Najib's popularity has taken a hit from a multi-billion dollar scandal linked to his pet project, the 1Malaysia Development Berhad (1MDB) state fund.
He also faces simmering discontent over rising living costs and a growing challenge from his former mentor turned foe, Mahathir Mohamad.
"In the spirit of independence, now is not the time for us to break ranks," the prime minister said in a statement on the eve of the 60th anniversary of independence from Britain.
"In the era of this government's administration, there is no greater gift to the people, in the true meaning of independence, than a government that has the ability to deliver on its promises."
Najib, who became prime minister in 2009, has until mid-2018 to call a general election before his five-year term ends.
Political and government sources have told Reuters he could call it later this year.
He is under pressure to increase his ruling coalition's parliamentary majority - which was cut considerably in the two previous elections as urban voters in particular threw their support behind the opposition.
A national day parade on Thursday will include a special segment on an "era of development" under Najib.
He said in his message that the government - led by a coalition that has ruled since independence in 1957 - has delivered on its promises to maintain a robust economy while providing world-class infrastructure and targeted aid.
"It is clear that the rate of development and growth of our country quickened significantly, especially since 2009," Najib said.
The election, in which he will face an opposition led by veteran former premier Mahathir, will indicate to what extent he has shrugged off the scandal over 1MDB, which he set up in 2009 to promote economic development.

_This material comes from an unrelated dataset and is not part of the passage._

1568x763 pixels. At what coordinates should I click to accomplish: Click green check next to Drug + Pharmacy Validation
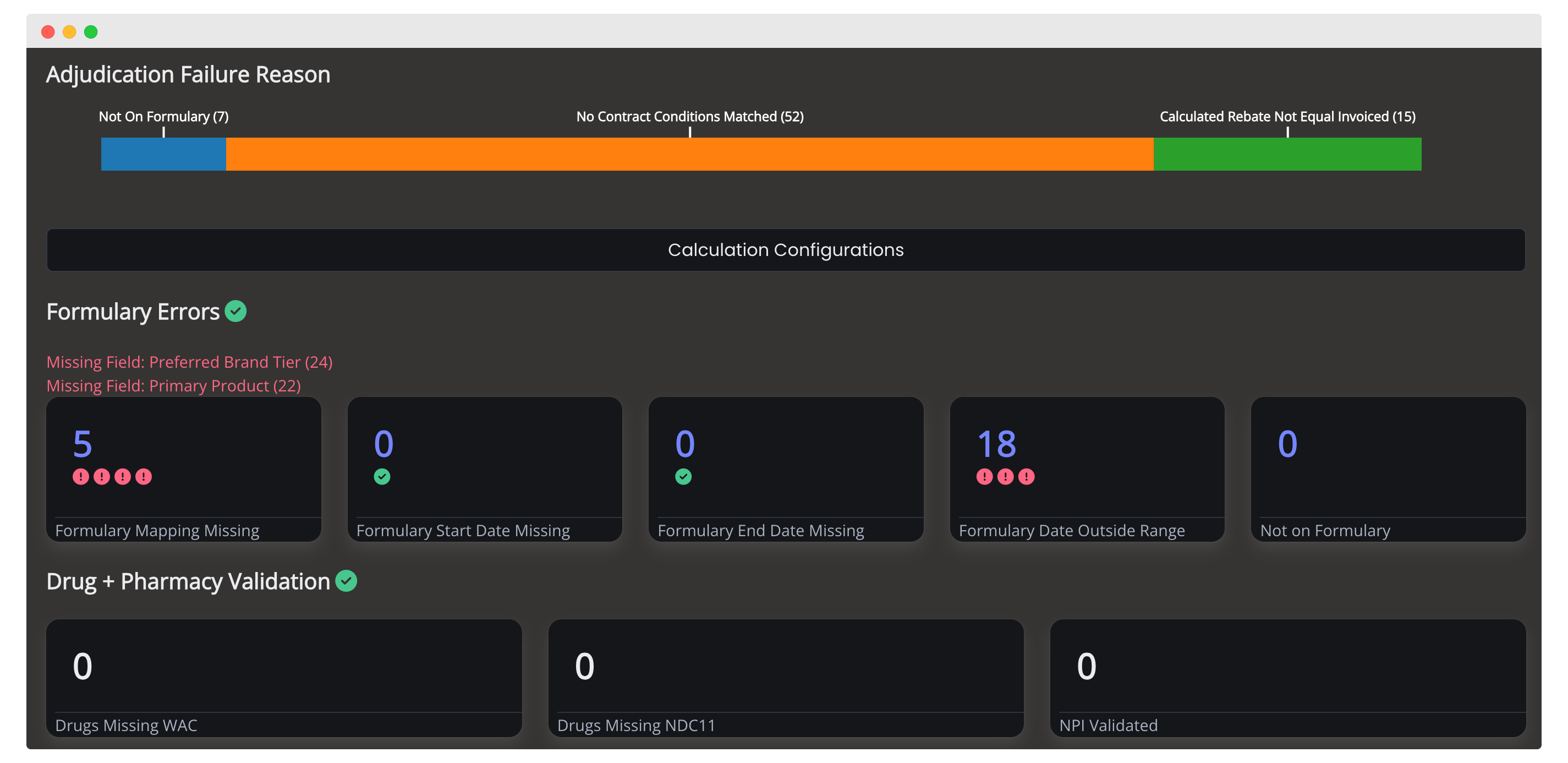click(x=347, y=581)
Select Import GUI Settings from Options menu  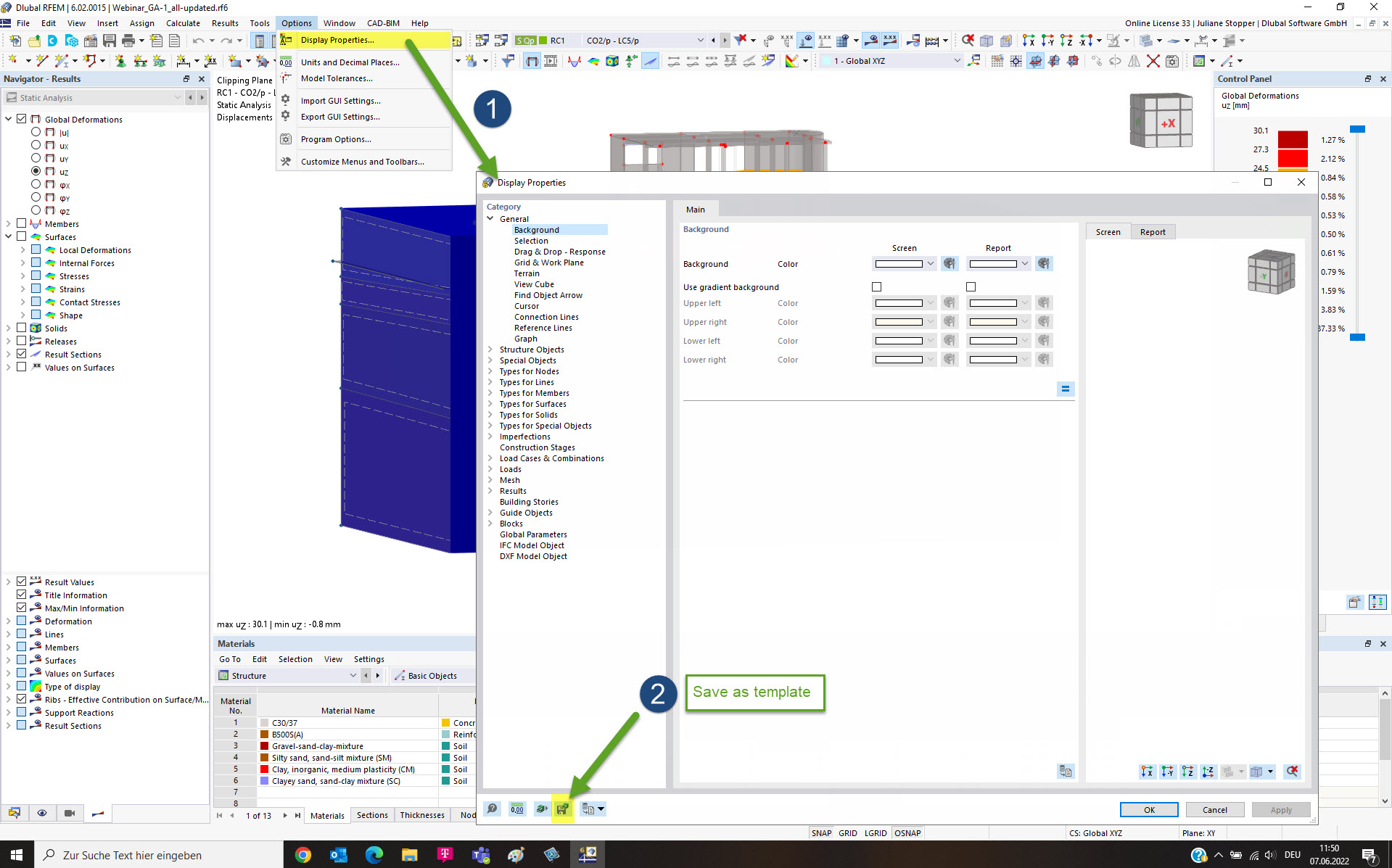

He has resisted demands to step down over the last two years following reports that more than $700 million was deposited in his personal bank account.
Najib has denied any wrongdoing.
The fund is the subject of money-laundering investigations in at least six countries.
The U.S. Justice Department is conducting a criminal investigation into it, and has also launched civil lawsuits to seize some $1.7 billion in assets it says were bought with misappropriated 1MDB funds, the largest action by the department under its kleptocracy asset recovery initiative.
Najib has also had to the face the anger of palm oil farmers who have accrued big debts linked to state plantation company Federal Land Development Authority.